Should I add celery root? Why not?
How about some apple? Why not?
Maybe a whole head of roasted garlic? Hell, yeah! I mean…why not?

potato & leek soup with celery root, apple & roasted garlic

The soup left me with a small batch of potato and apple peels, which I hated to see go to waste, so I munched on the apple peels while the soup simmered, and turned the potato peels into a nutrient-filled version of fries…simply stir fried in a little bit of olive oil until golden brown, then tossed with salt & pepper.

Waste not, want not.

They’re really amazing drizzled with truffle oil, or better yet, melted truffle butter. But this time I just ate them plain, with a glass of iced tea. Perfection.

Potato peel fries, close-up

The boys were very supportive of my earlier decision to nap extensively, but couldn’t agree to end the day in a productive manner.

Rufus & Otis, doing what they do best.

From the Market – Week Whatever

I’ve lost count of the missing weeks by now, but couldn’t let the last vestiges of summer slip by without posting about the latest seasonal finds from our market in Ringwood.

I don’t know about you, but we’ve nearly eaten our weight in corn this summer. Grilled, smoked, raw, creamed, sautéed … it’s all been delicious and now that summer’s winding down, I’m truly savoring fresh corn while it’s still around. But a couple of dishes really stood out from the crowd and I want to make sure I tell you about them, and include links so I can re-create them next year.

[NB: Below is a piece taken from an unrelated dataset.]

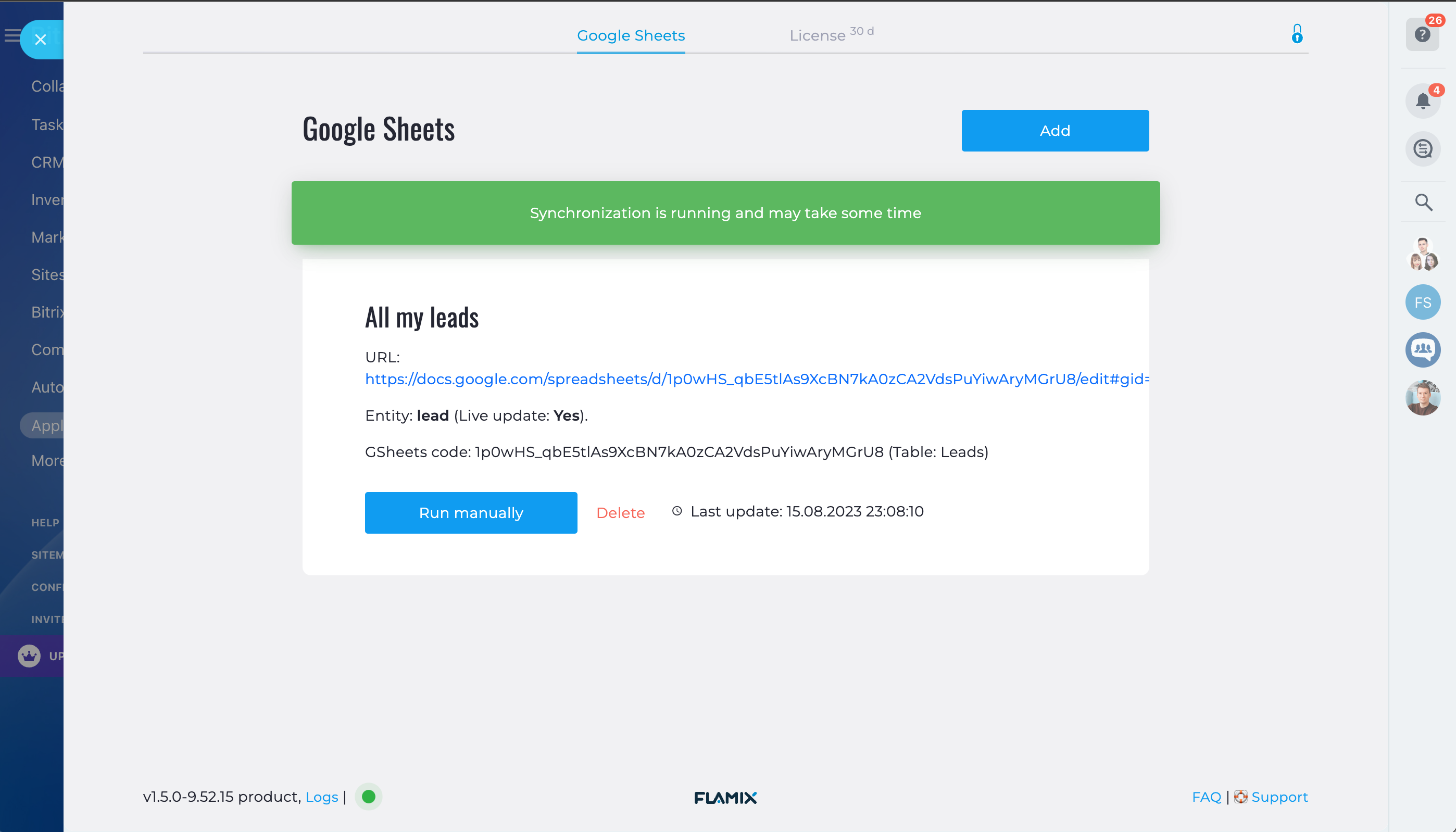Screen dimensions: 1456x832
Task: Open the group chat icon
Action: coord(1422,349)
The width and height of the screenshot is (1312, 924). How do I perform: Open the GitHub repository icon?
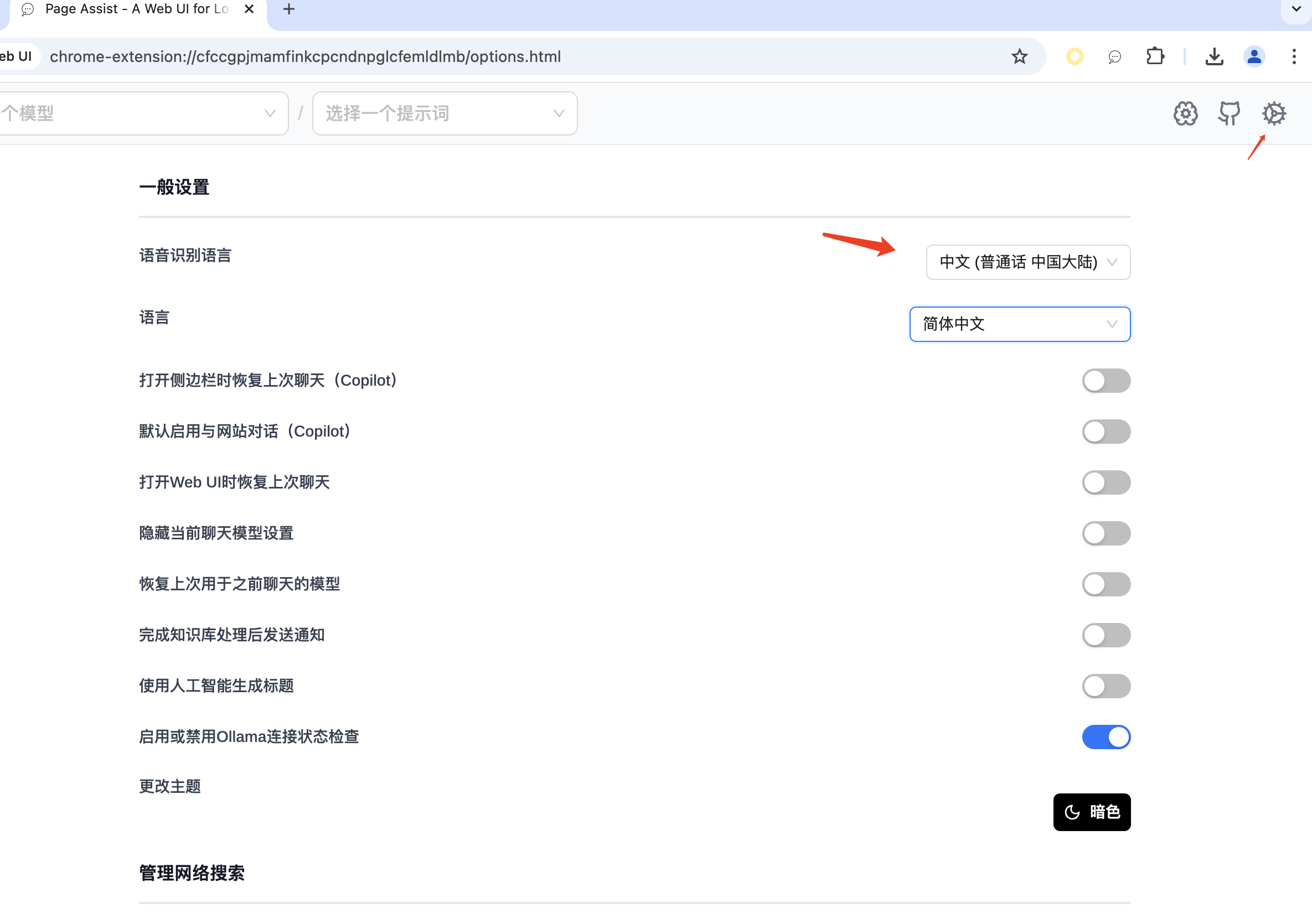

This weekend I adapted Michael Ruhlman’s recipe for baked buttered corn (seen above), gilding the lily with burro di parma and wisps of freshly grated locatelli before baking, then finishing with a dab of truffle butter before serving. It sounds excessive, but the extra ingredients were used in moderation for just a touch of earthiness so really, corn was still the star. This dish is a great way to use late-season corn that maybe isn’t quite the revelation it was even a few weeks ago.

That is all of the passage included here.